14 Now after John was arrested, Jesus came to Galilee, proclaiming the good news of God, 15 and saying, “The time is fulfilled, and the kingdom of God has come near; repent, and believe in the good news.”
The Gospel According to Mark was the first Gospel that was written and is generally dated to the time around the Destruction of the Temple in 70 CE. Mark’s Gospel is the shortest gospel and forms the core for the Gospels According to Matthew and Luke (both of which were written around 85 CE). Over 50% of the material in those two Gospels is based on Mark. Because these three Gospels follow similar chronologies of Jesus’ life and death, they are called “Synoptic Gospels” for the Greek words meaning “Same Look/View.”
In today’s reading, it is not clear if the words from heaven are heard only by Jesus or by all who were in the area at the time. In Mark’s Gospel, one of the continuing themes is the “Messianic Secret” – the notion that the disciples and others did not recognize Jesus as the Messiah in his lifetime, and that it was the “unclean spirits” who recognized him as “the Holy One of God” (1:24). Most scholars therefore conclude that Mark intended that only Jesus heard the words from heaven.
The attribution of the term “Son of God” has antecedents in references to kings, particularly David in 2 Sam.7:14 (“I will be a father to him”), in Psalm 2:7 (“You are my son”) and Psalm 89:26 (“You are my father”).
Apart from the reference to Jesus as “Son of God” in Mark 1:1 (a reference that is not in many ancient manuscripts), Jesus is not called “Son of God” in Mark by the disciples. Ironically, those who refer to Jesus as “Son of God” in Mark are unclean spirits (5:7), Jewish Authorities (14:61) and a Roman centurion after Jesus’ death (15:39).
As compared to the descriptions of Jesus’ temptations in the wilderness in Matthew and Luke, Mark’s account is understated. The power of the Spirit is emphasized in that it “drove” Jesus into the wilderness (v.12).
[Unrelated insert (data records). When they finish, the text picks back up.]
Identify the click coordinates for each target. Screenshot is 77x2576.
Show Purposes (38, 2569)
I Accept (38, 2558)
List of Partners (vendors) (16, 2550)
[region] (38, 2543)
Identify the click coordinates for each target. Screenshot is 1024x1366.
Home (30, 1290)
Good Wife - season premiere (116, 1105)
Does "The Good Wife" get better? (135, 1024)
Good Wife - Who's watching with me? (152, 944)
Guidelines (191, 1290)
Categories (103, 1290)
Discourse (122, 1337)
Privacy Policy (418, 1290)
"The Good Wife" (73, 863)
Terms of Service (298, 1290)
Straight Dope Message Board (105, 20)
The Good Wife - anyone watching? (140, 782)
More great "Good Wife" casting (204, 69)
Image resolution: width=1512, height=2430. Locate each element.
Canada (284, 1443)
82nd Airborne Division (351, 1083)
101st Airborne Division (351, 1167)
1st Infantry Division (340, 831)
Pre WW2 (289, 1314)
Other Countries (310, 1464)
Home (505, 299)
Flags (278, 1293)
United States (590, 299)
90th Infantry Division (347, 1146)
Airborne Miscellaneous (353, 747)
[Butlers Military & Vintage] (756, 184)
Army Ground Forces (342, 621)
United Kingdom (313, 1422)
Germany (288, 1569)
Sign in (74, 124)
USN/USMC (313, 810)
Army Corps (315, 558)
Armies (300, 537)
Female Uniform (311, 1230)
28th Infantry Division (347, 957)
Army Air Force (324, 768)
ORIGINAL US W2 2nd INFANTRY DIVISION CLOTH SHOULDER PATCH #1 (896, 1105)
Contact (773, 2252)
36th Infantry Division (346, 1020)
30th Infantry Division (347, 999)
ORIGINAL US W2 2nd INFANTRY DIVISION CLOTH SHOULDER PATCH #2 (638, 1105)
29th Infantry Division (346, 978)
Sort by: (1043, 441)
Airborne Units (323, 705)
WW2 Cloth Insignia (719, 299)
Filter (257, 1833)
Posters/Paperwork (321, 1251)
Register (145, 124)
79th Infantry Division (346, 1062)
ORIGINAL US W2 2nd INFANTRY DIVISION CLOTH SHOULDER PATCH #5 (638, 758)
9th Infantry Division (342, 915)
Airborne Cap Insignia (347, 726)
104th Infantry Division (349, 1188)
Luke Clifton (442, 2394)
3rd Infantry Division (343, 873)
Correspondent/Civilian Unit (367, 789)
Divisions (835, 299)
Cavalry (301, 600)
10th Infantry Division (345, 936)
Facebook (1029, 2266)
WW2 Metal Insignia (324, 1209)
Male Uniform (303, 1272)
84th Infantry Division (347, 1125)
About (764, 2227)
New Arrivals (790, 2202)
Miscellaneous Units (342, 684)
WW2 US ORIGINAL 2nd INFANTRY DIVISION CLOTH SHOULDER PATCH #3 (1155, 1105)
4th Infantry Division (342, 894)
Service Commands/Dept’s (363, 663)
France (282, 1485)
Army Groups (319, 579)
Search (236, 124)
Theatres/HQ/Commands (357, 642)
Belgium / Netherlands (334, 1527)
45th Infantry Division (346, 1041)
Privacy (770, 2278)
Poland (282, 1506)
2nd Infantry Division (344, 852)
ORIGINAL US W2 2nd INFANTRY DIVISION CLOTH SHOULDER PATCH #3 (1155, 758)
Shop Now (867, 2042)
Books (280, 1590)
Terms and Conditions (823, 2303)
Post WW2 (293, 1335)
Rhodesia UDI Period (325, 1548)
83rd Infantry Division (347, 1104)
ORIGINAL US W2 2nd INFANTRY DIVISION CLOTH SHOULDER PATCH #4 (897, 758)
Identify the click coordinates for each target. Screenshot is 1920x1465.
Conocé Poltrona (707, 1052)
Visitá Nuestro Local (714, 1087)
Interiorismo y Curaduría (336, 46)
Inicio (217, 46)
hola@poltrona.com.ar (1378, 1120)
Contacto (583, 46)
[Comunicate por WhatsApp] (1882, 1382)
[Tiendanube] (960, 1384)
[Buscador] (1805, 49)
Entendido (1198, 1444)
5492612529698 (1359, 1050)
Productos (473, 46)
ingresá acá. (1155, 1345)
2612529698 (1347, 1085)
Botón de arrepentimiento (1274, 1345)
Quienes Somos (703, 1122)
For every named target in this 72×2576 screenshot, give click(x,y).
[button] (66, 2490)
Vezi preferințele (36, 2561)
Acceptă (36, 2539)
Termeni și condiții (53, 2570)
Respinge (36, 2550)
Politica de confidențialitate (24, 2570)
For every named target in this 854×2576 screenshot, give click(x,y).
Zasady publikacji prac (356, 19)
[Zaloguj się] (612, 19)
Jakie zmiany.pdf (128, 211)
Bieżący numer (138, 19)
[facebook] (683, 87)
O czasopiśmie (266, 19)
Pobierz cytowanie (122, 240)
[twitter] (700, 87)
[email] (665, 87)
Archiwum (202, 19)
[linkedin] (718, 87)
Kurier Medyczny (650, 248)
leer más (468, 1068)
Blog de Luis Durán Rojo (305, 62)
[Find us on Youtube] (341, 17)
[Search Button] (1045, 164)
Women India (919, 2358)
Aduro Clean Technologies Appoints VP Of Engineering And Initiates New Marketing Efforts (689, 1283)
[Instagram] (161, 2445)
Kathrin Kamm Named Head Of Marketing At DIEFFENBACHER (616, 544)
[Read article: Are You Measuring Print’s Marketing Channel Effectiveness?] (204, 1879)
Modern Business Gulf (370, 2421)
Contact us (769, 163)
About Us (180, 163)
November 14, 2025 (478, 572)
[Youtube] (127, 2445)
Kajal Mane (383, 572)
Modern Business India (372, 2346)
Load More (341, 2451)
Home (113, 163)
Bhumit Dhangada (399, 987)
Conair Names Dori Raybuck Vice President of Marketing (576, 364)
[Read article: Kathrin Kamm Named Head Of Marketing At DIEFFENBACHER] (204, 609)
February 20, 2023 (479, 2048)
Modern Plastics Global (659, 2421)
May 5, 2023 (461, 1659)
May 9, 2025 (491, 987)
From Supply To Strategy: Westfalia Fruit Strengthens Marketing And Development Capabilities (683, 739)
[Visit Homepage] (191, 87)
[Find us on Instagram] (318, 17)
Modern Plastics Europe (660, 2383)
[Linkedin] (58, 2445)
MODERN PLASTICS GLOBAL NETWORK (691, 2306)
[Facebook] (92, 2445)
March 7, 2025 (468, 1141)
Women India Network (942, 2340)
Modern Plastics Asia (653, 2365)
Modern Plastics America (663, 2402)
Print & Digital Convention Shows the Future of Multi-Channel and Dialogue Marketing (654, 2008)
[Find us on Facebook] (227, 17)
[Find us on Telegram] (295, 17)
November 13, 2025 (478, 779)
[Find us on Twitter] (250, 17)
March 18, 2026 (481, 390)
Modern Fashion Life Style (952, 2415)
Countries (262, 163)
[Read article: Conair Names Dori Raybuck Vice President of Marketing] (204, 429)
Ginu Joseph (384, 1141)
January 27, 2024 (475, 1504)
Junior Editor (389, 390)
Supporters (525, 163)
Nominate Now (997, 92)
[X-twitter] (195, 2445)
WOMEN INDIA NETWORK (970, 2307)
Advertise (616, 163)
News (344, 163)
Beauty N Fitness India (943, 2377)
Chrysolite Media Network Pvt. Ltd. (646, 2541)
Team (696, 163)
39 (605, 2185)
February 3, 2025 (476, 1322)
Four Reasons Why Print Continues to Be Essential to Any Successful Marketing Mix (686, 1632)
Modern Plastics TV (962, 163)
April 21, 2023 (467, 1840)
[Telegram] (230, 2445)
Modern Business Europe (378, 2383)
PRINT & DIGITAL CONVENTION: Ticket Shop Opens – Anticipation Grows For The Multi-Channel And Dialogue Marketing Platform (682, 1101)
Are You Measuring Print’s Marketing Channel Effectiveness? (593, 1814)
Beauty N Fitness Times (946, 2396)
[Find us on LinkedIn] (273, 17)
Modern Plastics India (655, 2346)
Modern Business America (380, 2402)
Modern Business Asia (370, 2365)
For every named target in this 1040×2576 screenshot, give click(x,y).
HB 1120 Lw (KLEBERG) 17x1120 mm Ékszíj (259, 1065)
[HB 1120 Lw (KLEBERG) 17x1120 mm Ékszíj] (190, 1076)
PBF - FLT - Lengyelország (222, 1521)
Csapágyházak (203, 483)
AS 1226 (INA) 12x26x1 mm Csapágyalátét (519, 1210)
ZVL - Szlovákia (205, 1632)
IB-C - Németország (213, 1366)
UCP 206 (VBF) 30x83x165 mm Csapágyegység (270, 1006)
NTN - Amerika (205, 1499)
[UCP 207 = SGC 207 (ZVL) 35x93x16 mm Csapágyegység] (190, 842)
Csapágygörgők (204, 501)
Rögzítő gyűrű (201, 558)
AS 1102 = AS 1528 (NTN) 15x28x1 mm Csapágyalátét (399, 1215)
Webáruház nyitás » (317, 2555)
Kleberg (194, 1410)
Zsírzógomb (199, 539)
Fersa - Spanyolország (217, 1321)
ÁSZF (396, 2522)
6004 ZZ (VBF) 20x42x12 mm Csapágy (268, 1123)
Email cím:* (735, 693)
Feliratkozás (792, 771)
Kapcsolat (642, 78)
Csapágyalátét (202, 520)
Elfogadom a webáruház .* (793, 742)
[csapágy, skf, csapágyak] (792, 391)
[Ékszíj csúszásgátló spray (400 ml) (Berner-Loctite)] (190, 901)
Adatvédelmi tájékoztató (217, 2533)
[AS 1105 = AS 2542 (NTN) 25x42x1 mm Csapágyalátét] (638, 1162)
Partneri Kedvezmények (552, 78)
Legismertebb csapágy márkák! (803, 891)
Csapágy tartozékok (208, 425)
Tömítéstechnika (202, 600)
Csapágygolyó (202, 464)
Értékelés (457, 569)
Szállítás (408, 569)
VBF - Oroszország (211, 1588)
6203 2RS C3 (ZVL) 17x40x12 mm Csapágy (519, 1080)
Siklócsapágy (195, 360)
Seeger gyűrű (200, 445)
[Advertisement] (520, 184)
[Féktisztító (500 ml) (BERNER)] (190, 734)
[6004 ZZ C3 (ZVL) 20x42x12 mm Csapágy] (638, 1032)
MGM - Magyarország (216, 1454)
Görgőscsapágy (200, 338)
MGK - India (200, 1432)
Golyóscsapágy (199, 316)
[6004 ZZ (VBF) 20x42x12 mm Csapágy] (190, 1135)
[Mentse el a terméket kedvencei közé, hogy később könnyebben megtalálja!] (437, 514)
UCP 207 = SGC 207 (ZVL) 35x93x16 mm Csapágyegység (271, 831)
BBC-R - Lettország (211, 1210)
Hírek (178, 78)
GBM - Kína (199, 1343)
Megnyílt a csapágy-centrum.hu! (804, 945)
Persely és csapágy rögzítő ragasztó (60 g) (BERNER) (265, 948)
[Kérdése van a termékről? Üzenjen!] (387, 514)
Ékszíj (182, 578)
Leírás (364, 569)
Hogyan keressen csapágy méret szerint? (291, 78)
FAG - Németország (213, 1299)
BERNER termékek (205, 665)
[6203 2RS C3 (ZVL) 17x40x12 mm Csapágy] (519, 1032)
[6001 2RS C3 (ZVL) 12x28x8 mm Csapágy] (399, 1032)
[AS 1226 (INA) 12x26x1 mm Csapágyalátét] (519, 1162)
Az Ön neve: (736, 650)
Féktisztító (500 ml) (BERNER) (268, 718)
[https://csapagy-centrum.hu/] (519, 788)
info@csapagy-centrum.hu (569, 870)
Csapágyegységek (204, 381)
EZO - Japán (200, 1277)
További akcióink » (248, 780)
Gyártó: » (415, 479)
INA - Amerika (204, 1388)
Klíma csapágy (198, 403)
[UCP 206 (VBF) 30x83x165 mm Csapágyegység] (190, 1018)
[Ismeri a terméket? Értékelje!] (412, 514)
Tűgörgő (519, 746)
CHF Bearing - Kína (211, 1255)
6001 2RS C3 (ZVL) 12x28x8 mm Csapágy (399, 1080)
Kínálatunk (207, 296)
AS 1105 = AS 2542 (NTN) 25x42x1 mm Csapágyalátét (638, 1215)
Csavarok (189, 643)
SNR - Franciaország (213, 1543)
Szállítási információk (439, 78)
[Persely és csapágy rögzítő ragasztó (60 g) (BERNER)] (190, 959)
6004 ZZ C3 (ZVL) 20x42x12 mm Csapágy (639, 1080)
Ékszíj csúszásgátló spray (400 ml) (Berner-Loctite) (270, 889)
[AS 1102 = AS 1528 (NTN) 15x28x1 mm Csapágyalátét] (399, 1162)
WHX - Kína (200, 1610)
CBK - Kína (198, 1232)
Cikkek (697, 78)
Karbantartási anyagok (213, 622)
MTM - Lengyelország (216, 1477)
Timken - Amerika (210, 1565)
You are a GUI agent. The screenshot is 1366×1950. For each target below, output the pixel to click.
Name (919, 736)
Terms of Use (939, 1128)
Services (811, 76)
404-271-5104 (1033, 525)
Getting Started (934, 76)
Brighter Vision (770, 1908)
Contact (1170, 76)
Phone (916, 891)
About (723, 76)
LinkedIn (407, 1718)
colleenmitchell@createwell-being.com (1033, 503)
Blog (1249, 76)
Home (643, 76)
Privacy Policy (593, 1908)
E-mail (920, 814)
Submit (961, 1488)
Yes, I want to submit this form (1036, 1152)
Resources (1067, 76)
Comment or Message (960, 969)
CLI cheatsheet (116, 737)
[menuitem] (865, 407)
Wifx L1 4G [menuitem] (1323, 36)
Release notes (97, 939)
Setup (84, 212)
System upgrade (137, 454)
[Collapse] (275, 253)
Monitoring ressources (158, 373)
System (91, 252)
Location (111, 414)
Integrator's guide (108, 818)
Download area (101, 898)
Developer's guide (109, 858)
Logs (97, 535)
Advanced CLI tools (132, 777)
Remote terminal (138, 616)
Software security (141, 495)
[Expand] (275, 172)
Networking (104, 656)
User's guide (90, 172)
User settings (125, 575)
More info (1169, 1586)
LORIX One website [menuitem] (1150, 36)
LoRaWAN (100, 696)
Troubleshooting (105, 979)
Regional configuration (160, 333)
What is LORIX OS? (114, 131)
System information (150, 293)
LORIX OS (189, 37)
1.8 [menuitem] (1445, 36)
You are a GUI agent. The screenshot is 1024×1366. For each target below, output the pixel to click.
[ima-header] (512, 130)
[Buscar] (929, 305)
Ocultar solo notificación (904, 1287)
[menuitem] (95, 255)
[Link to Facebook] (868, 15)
The number 40 is a euphemism for “a long time” and is reminiscent of the 40 years the Israelites spent in the wilderness, and the 40-day fasts of Moses (Deut. 9:18) and Elijah (1 Kings 19:8).
The announcement that the Kingdom of God has “come near” (v.15) are the first words spoken by Jesus in Mark’s Gospel. The idea of the “Kingdom of God” – an ideal state that is not yet accomplished – is found in a number of places in the Hebrew Bible, particularly in the Psalms.